__To do__:
Recast the entries as a Markdown table with the columns "Row" and "Text," starting at the first line of the entries and ending at the line containing "pos(515,40)", with one numbered row per line and blank lines left out. Leave the pictures out of the table.

__Source data__:
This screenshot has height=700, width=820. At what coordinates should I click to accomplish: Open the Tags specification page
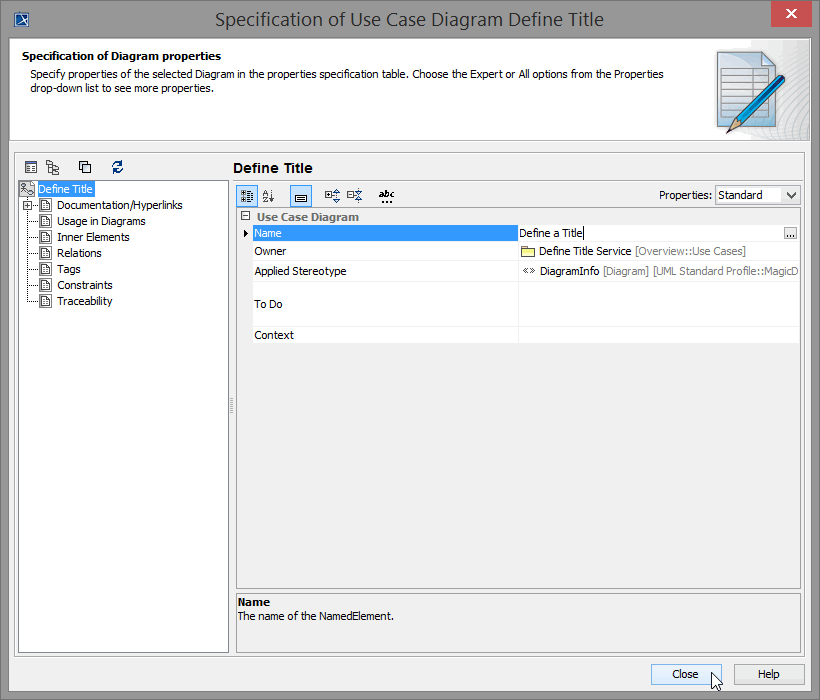click(x=67, y=268)
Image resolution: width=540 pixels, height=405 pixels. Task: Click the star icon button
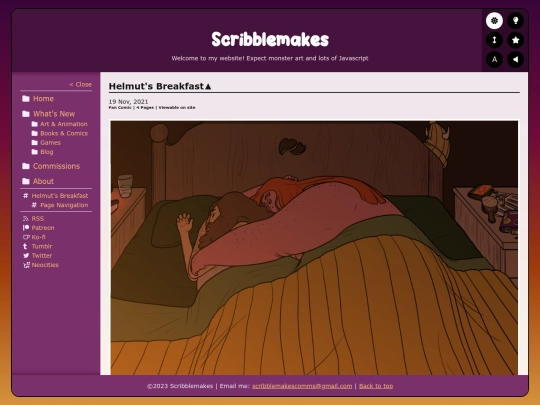pos(515,40)
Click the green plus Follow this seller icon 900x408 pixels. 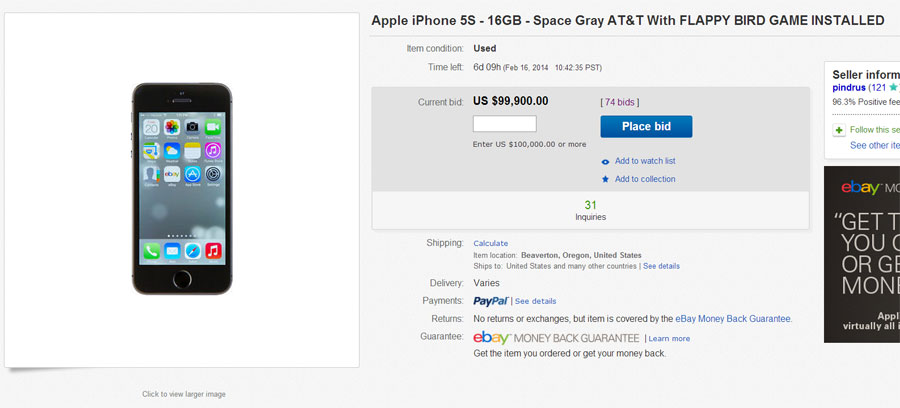coord(839,130)
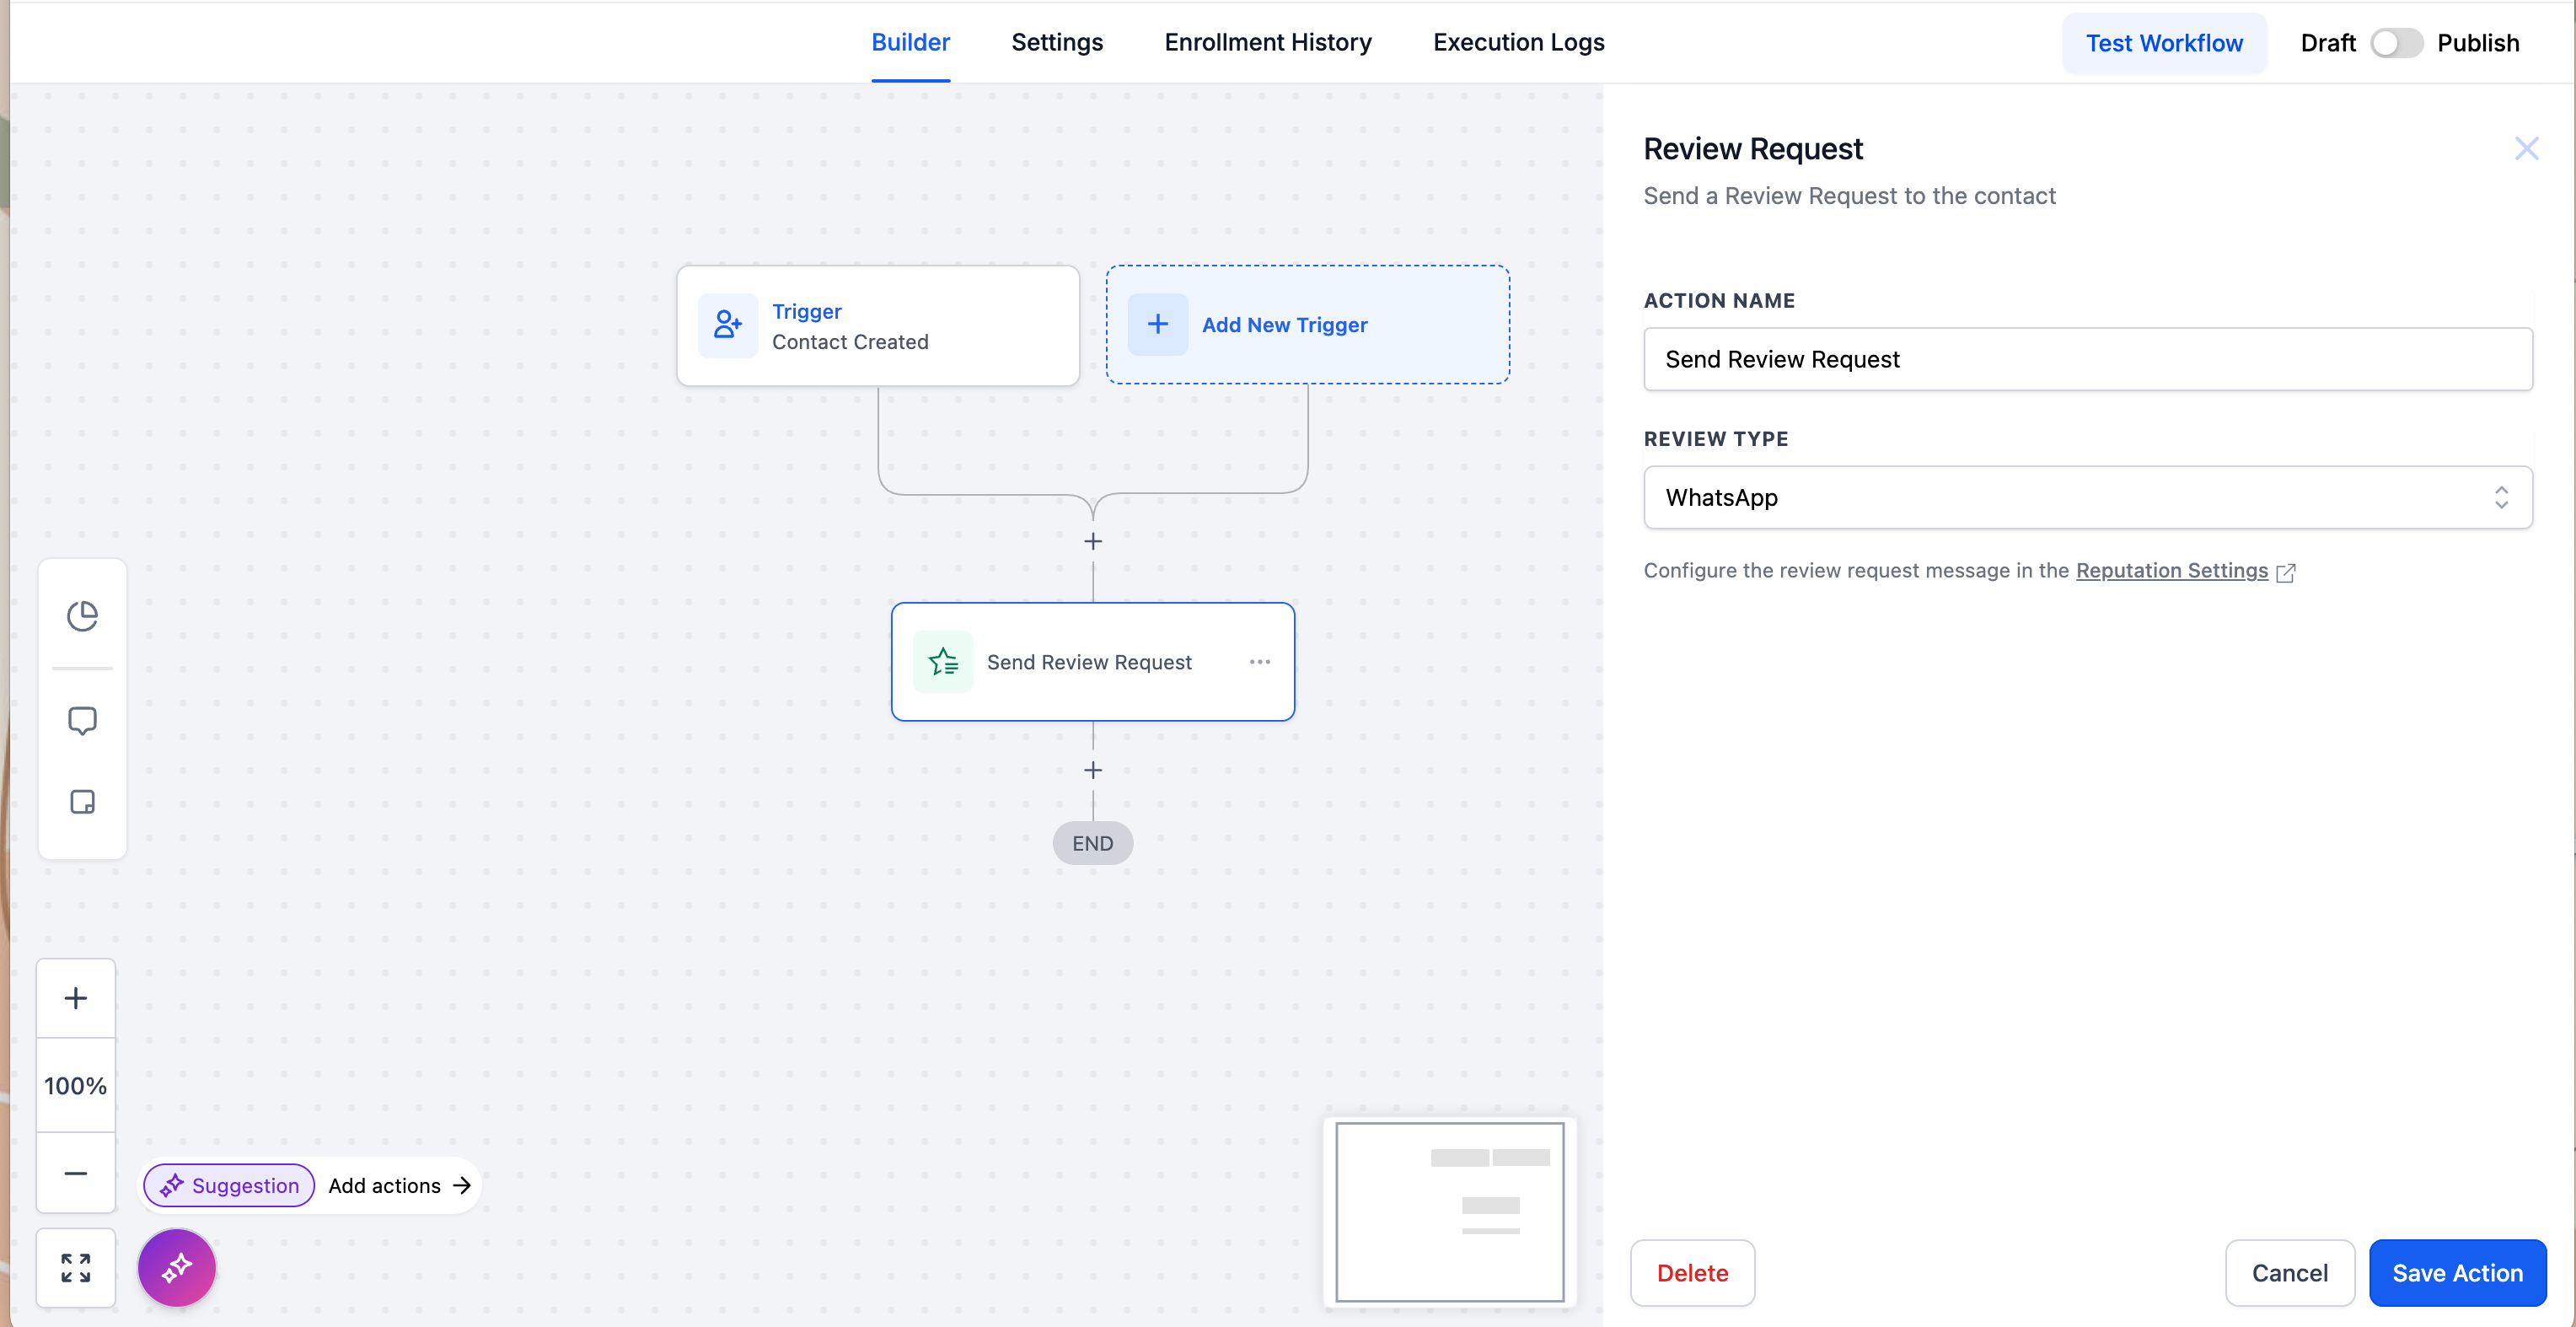Open the Reputation Settings link
The height and width of the screenshot is (1327, 2576).
(2171, 570)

__Full answer__:
| Row | Text |
|---|---|
| 1 | This screenshot has height=700, width=820. At what coordinates should I click to accomplish: Open the Tags specification page |
| 2 | click(x=67, y=268) |
| 3 | Image resolution: width=540 pixels, height=405 pixels. Task: Click the star icon button |
| 4 | pos(515,40) |